[Extracted data entries]
# # # # #
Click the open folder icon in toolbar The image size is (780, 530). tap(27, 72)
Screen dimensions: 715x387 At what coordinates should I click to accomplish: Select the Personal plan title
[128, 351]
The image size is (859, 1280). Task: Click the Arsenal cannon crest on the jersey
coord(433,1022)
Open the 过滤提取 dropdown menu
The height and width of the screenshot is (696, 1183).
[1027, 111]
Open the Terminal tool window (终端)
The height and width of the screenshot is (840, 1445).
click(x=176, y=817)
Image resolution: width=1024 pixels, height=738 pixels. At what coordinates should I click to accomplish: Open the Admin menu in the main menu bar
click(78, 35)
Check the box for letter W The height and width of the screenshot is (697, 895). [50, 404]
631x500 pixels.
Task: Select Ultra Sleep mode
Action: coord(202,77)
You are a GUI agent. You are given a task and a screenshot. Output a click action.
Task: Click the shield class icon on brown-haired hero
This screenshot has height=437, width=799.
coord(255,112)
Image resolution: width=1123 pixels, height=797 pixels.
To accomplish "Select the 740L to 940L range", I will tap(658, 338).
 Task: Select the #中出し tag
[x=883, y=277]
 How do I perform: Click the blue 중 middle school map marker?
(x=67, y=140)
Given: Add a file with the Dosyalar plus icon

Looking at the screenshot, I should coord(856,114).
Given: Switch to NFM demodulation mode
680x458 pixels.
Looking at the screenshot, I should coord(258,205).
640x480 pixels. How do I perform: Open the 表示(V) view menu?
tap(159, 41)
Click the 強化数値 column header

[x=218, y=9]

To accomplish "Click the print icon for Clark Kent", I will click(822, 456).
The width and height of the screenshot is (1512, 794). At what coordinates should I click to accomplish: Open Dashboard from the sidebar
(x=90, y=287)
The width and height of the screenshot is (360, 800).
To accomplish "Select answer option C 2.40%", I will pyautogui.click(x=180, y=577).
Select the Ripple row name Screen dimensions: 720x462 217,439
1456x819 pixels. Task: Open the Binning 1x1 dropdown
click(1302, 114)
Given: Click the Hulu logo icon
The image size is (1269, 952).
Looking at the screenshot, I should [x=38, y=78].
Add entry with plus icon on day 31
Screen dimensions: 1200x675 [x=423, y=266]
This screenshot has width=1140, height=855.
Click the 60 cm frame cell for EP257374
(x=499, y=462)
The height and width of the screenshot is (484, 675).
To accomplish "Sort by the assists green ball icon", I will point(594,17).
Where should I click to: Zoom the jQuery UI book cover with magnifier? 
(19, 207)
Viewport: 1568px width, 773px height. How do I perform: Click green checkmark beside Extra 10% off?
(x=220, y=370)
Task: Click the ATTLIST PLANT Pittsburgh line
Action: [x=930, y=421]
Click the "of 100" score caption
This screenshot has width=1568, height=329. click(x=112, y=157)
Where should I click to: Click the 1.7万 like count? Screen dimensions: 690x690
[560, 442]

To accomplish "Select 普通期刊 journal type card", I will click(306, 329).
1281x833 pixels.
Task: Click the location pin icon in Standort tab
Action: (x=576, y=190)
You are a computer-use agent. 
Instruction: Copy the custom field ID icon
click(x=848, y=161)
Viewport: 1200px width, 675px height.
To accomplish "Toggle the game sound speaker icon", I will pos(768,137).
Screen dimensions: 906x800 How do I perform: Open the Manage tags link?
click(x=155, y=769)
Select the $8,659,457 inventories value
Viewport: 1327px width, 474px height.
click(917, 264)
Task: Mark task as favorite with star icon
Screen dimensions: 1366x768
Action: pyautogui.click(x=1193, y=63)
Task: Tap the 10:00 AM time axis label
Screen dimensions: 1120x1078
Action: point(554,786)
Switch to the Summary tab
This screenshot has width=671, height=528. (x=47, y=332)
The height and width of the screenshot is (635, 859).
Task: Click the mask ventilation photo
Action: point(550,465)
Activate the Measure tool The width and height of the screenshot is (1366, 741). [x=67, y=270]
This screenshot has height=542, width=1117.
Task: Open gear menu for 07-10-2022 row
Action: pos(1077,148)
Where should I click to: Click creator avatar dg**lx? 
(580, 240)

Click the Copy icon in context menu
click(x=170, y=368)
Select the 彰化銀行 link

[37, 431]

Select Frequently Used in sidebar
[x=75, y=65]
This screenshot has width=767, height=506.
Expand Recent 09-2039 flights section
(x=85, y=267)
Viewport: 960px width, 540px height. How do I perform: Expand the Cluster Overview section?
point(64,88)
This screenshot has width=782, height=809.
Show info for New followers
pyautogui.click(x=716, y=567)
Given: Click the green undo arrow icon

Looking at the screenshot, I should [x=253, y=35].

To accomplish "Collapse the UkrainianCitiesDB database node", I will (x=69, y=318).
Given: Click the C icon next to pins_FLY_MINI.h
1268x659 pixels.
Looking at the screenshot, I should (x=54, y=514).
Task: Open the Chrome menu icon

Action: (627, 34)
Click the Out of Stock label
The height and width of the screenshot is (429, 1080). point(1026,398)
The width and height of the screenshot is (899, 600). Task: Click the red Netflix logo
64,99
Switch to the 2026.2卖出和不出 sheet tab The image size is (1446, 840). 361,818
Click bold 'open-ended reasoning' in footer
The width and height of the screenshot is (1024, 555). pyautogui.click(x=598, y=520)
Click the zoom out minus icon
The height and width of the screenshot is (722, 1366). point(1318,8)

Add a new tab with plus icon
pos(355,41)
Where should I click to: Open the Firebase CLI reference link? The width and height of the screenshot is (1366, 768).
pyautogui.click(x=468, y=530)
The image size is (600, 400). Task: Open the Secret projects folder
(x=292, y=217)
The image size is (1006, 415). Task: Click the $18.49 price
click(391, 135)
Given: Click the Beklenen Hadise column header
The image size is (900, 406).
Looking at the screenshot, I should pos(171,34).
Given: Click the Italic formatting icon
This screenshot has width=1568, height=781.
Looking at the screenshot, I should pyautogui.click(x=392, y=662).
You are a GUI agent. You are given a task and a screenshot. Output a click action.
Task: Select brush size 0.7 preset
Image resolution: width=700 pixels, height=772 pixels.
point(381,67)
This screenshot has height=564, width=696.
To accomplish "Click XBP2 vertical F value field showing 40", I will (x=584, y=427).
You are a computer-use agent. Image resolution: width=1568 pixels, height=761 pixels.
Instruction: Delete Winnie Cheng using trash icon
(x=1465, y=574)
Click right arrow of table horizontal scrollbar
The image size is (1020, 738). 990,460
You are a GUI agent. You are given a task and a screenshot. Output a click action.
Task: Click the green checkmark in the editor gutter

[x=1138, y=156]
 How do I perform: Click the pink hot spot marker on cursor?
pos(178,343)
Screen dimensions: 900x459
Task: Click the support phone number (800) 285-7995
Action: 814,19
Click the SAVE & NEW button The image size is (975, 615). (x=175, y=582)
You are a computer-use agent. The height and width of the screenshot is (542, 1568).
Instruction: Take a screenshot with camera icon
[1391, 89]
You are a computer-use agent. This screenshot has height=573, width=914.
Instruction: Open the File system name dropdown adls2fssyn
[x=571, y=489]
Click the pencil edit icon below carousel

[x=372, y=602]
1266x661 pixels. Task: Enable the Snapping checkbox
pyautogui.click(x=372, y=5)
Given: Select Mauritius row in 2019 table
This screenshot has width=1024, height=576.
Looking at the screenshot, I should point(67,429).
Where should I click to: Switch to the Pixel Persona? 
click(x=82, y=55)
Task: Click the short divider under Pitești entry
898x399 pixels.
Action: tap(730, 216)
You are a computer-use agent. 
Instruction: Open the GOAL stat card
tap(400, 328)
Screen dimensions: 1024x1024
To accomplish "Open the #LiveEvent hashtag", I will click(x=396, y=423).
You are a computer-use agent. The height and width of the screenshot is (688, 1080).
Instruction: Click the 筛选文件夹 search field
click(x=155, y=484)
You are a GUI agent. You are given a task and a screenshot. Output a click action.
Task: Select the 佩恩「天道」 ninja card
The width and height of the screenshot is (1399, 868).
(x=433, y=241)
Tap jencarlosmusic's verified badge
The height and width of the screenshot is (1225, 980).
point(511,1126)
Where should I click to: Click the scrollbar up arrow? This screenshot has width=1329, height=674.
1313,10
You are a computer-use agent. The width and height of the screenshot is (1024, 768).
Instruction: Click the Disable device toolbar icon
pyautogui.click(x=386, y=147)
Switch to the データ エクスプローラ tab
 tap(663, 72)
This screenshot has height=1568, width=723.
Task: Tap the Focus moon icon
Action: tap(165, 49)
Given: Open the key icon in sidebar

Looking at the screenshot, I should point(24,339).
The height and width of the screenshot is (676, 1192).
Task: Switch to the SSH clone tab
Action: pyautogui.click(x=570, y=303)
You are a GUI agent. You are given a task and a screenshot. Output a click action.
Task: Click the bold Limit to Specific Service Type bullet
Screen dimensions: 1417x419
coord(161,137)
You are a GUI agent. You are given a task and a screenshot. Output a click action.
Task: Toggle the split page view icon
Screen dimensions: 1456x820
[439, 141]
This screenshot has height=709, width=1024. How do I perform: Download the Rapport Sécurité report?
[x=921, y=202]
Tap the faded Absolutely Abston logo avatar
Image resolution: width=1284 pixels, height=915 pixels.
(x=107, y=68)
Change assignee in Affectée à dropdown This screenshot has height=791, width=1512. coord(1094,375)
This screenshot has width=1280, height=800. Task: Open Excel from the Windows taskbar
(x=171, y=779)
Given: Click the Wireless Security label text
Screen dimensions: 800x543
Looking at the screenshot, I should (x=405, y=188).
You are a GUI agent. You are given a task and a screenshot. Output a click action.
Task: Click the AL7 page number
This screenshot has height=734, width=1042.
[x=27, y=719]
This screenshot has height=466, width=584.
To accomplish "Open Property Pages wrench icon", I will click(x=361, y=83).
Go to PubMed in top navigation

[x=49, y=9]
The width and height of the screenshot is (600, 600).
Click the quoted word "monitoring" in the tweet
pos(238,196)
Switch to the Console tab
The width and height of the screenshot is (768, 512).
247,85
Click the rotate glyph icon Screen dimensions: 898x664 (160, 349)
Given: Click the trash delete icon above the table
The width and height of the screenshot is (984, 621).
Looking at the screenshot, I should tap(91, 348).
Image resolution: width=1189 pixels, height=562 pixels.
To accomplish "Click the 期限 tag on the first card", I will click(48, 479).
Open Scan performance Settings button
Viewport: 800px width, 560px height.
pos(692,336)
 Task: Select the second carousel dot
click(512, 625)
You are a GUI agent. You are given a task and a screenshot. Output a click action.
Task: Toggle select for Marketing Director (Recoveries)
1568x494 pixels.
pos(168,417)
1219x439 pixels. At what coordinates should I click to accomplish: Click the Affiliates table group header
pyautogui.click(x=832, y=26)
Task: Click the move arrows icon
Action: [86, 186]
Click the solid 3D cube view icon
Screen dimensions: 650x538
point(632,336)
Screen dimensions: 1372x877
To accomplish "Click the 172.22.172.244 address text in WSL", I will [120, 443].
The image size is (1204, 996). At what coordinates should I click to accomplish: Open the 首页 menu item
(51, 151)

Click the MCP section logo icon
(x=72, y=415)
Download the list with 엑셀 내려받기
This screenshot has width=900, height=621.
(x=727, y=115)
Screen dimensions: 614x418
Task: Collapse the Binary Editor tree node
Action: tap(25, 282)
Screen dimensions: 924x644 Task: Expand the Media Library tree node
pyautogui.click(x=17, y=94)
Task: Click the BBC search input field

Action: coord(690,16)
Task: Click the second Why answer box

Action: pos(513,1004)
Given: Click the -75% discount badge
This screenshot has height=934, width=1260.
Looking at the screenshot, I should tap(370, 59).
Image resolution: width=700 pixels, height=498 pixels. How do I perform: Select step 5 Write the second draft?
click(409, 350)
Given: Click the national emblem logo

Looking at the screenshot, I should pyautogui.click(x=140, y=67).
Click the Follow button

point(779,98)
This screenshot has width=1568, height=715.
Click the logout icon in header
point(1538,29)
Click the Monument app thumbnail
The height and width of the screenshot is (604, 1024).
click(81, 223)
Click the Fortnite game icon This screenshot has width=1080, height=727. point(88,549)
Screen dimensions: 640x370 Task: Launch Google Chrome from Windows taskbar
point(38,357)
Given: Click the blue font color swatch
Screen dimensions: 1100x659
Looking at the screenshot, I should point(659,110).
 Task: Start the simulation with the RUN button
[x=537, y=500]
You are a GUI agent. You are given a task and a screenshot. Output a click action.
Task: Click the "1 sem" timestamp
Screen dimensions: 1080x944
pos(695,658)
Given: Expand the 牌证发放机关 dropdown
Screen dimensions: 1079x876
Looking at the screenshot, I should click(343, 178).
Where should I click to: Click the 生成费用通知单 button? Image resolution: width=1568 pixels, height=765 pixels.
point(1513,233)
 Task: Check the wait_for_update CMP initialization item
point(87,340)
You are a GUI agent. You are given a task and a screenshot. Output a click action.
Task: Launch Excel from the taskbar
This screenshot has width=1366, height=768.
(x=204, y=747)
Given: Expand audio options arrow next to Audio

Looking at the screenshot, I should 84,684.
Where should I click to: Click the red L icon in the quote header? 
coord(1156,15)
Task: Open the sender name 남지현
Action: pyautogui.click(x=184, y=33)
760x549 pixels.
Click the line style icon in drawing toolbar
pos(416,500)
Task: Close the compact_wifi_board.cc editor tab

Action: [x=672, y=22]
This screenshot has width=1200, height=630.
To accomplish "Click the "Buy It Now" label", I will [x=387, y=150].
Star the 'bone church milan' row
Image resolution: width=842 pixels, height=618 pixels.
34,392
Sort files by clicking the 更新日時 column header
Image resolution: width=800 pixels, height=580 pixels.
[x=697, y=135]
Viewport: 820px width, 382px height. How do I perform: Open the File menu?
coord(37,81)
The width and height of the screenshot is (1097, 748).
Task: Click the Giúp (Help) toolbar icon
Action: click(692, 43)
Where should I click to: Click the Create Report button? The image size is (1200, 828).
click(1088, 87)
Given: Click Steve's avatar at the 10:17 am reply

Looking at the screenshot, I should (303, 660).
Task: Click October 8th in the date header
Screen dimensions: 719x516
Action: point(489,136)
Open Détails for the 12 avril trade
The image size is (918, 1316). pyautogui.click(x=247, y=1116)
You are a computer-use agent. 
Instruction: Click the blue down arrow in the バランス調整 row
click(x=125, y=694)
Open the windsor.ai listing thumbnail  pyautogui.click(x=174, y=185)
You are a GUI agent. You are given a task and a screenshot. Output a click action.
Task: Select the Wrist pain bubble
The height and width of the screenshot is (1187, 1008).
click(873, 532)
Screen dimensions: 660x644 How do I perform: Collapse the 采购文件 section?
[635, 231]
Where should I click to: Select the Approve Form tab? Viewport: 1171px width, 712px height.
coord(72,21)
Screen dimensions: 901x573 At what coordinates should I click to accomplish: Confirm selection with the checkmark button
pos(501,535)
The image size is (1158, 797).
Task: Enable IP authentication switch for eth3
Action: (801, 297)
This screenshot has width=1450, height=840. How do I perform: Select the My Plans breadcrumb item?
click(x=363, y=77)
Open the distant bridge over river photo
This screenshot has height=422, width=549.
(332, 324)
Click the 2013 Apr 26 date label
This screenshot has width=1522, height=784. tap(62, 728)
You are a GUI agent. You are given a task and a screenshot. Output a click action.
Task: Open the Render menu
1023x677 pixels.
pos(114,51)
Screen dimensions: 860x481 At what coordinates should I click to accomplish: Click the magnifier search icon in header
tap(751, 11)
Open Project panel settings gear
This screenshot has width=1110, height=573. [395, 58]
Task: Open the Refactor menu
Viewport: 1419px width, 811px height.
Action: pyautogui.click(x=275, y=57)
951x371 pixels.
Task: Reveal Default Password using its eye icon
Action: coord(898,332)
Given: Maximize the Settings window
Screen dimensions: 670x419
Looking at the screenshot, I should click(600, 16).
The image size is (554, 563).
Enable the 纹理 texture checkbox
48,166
# # # # #
» Work to complete: How many of the lines above contain the word "computer"? Give the number alone.

» Answer section: 8